Method: Twelve skeletally immature cross-bred goats were divided into two groups. In both groups, a standard four-ring, 6-wire Ilizarov apparatus was fixed to the tibia of one hindlimb and mid-diaphyseal corticotomy performed. After a five-day latency period, the operated tibiae were lengthened to 20% of their original length at rate and rhythm of 0.25mm TID. Consolidation time was standardized at 80 days. Group I received Ibuprofen at a dose of 20mg/kg BID PO during the entire postoperative period. Group II received no additional medication, and served as the control group. The animals were monitored for gatrointestinal intolerance, blood dyscrasias, and blood levels of Ibuprofen throughout the experiment. At the end of consolidation, the twelve lengthened tibiae and the contralateral tibiae were harvested for mechanical testing.

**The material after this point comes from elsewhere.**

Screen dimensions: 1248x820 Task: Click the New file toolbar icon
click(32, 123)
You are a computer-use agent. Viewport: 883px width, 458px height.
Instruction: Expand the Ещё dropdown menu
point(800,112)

Results: In the medicated group, no adverse affects on the gastrointestinal or hematopoietic organ systems were identified. Blood Ibuprofen levels remained in the low therapeutic range during the course of the experiment (average levels 28.9 ug/ml at 1.5 hrs, 15.1ug/ml at 4 hrs., and 2.6 ug/ml at 8 hrs., after oral administration of Ibuprofen) .

One nonunion developed in each of the two treatment groups, and was unsuitable for mechanical testing. The remaining 22 tibiae (10 lengthened, and 12 contralateral unoperated, tibiae) were torqued to failure on the MTS testing machine. There were no significant differences between the unoperated tibiae of the Ibu-profen group and the unmedicated group measuring torsional toughness, stiffness, and strength. Similarly, there were no differences detected using these parameters between the lengthened tibiae of the medicated and unmedicated groups.

No adverse systemic affects were noted during the course of this experiment, in which low therapeutic levels of Ibuprofen were maintained for an average of 120 days. No affect on the torsional strength of the unoperated tibia was detected. No adverse affect on the torsional strength, stiffness, or toughness of the regenerate of the medicated group was noted compared to the control group.

Conclusions: The chronic administration of Ibuprofen was well-tolerated and did not adversely affect the strength of untreated or lengthened tibiae in this model.